ISTRUZIONE OPERATIVA: Prosegui il brano sui piloti spagnoli campioni del mondo con un testo che parta dopo la sua ultima frase.

BRANO DA LEGGERE:
========
Tra gli spagnoli campioni del mondo vanno ricordati anche Ricardo Tormo, Manuel Herreros, poi Alzamora, Bautista, Simon, Elias, naturalmente Carlos Checa campione 2011 della SBK. Sete Gibernau non ce l’ha fatta, eppure il catalano aveva i mezzi, era nipote del fondatore della Bultaco; ha impiegato un mucchio di tempo per farsi valere: dal primo titolo nazionale della 125 alla prima vittoria internazionale sono passati dieci anni. Poi con la Honda del team Gresini è stato il rivale più consistente di Valentino dal 2003 al 2005. Due volte vice-campione, non aveva però la personalità di Nieto o di Santiago Herrero. Ha perso il confronto anche con Rossi ed è naufragato con la Ducati.
========
DATI ARCHIVIATI:
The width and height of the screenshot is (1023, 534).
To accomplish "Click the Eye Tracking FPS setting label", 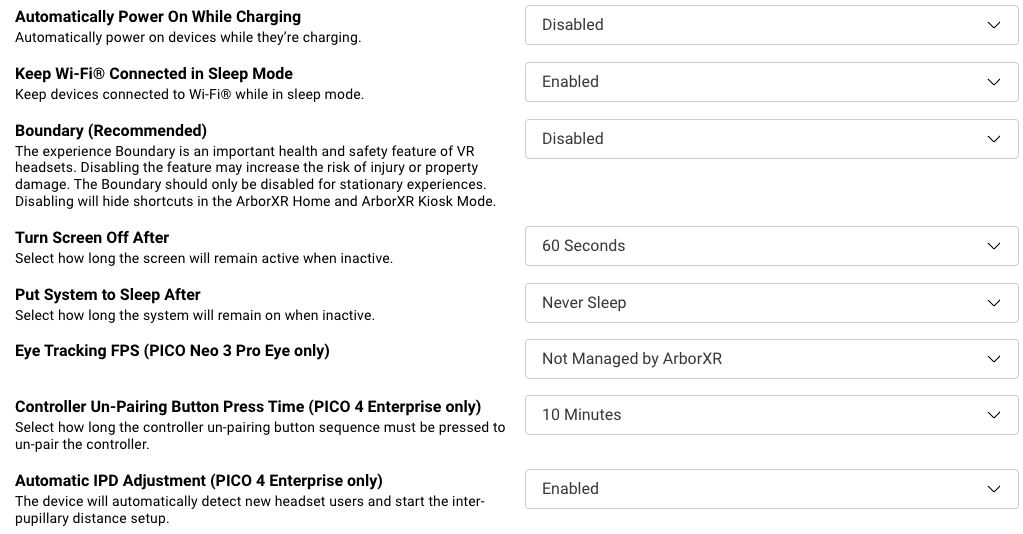I will click(x=172, y=351).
========
ESITO DEL COMPITO:
Il nonno di Sete era appunto Francisco Paco Bultò. Montesa e Bultaco, marchi catalani, tutti li conoscono. Ma pochi sanno che prima nacque la Montesa, nel ’44: soci Permanier e Bultò, che era un progettista più che valido; moto piccole, motorini come faceva del resto anche la Derbi che vinse ben 9 titoli costruttori e 11 piloti con le sue GP50, 80 e 125 di Nieto e Martinez. Bene, alla fine degli anni Cinquanta Francisco Bultò se ne andò dalla Montesa con trenta dipendenti e fondò la sua Bultaco. Montesa salì alla ribalta internazionale quando uscì con la prima Cota 247 nel 1967, Bultaco invece già aveva nella Metralla una stradale 250 che si faceva apprezzare anche negli USA, ma quando arrivò la Sherpa da trial fu un trionfo. La Sherpa dominò il mondiale dal ’75 al ’79 cancellando le quattro tempi inglesi. Del resto già la Ossa, quella là di Herrero, aveva vinto il massimo torneo, allora europeo, nel biennio 71 e 72 con Mick Andrews. Poi la crisi cancellò le fabbriche iberiche: Montesa è finita alla Honda, Bultaco è risorta come Sherco, Ossa ha ripreso fiato da poco e produce sette modelli tra enduro e trial.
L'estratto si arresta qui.